/---

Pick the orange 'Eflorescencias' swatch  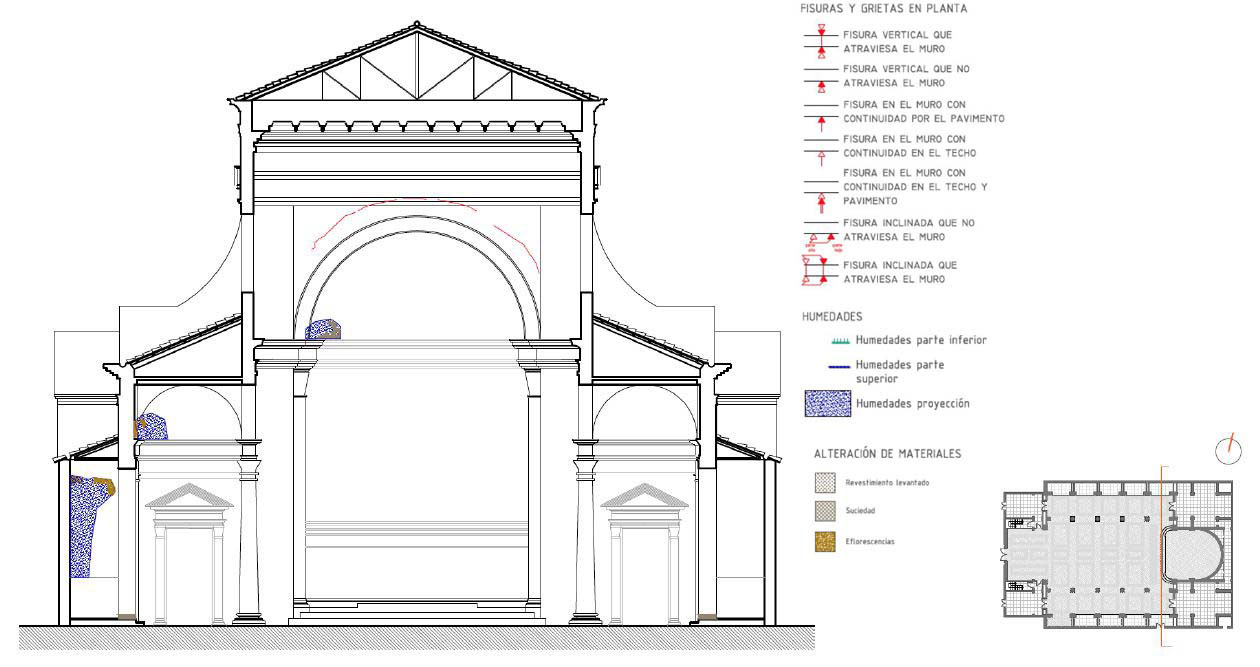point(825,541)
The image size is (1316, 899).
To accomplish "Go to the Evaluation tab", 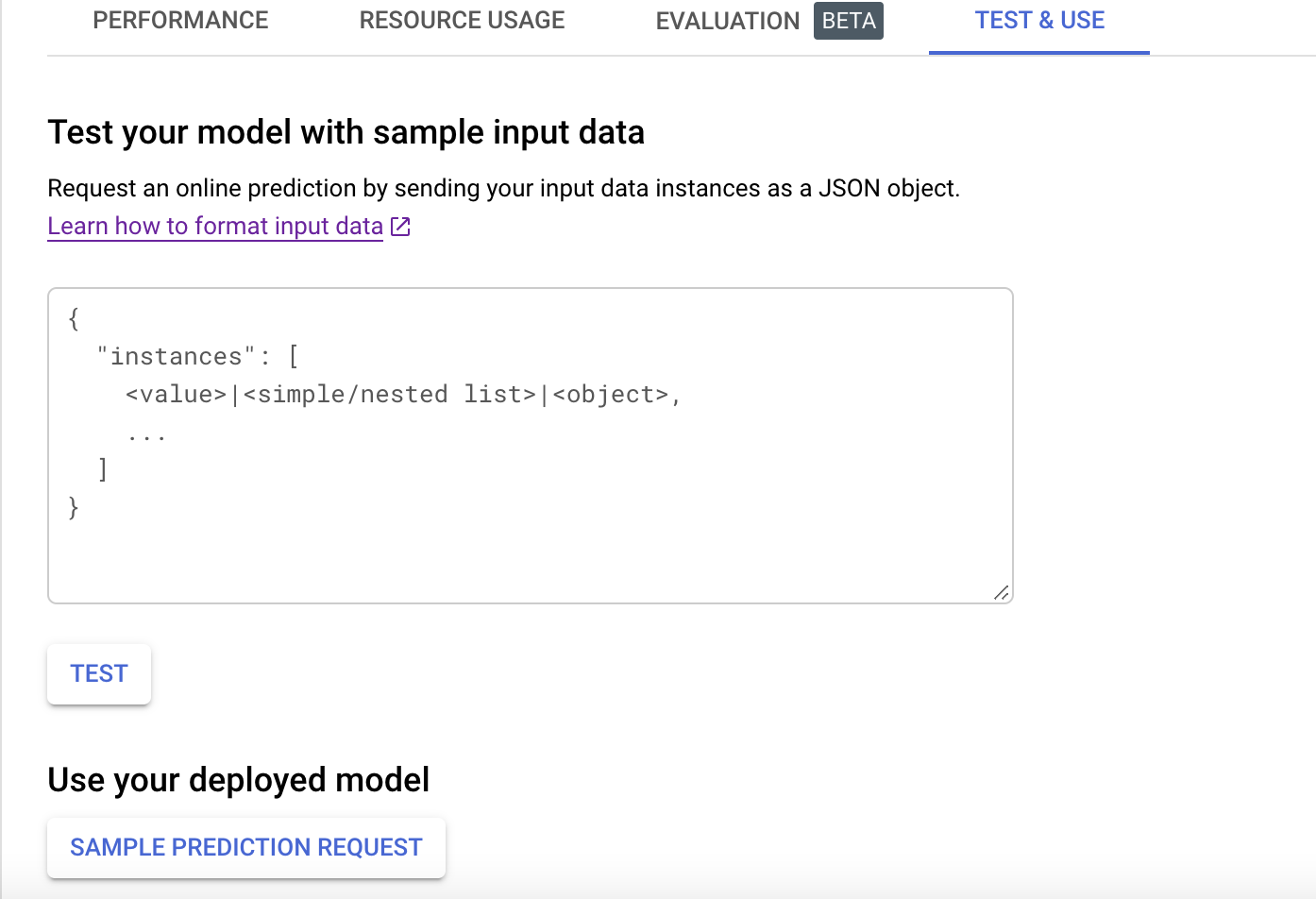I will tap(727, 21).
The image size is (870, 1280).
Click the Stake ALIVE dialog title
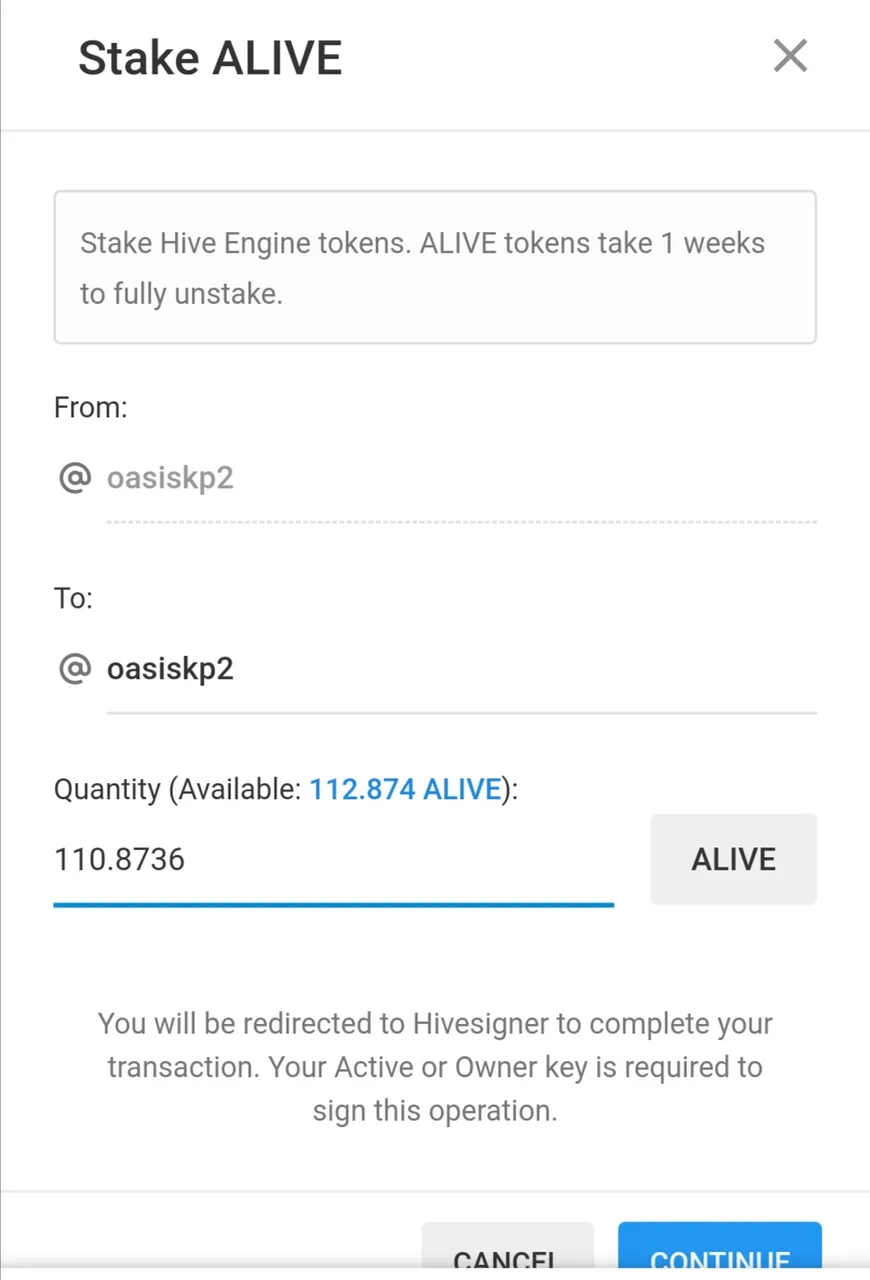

\---

Write down how many lines of the data above carry the word "size". Nothing else belongs in the answer.

**TASK RESPONSE**
2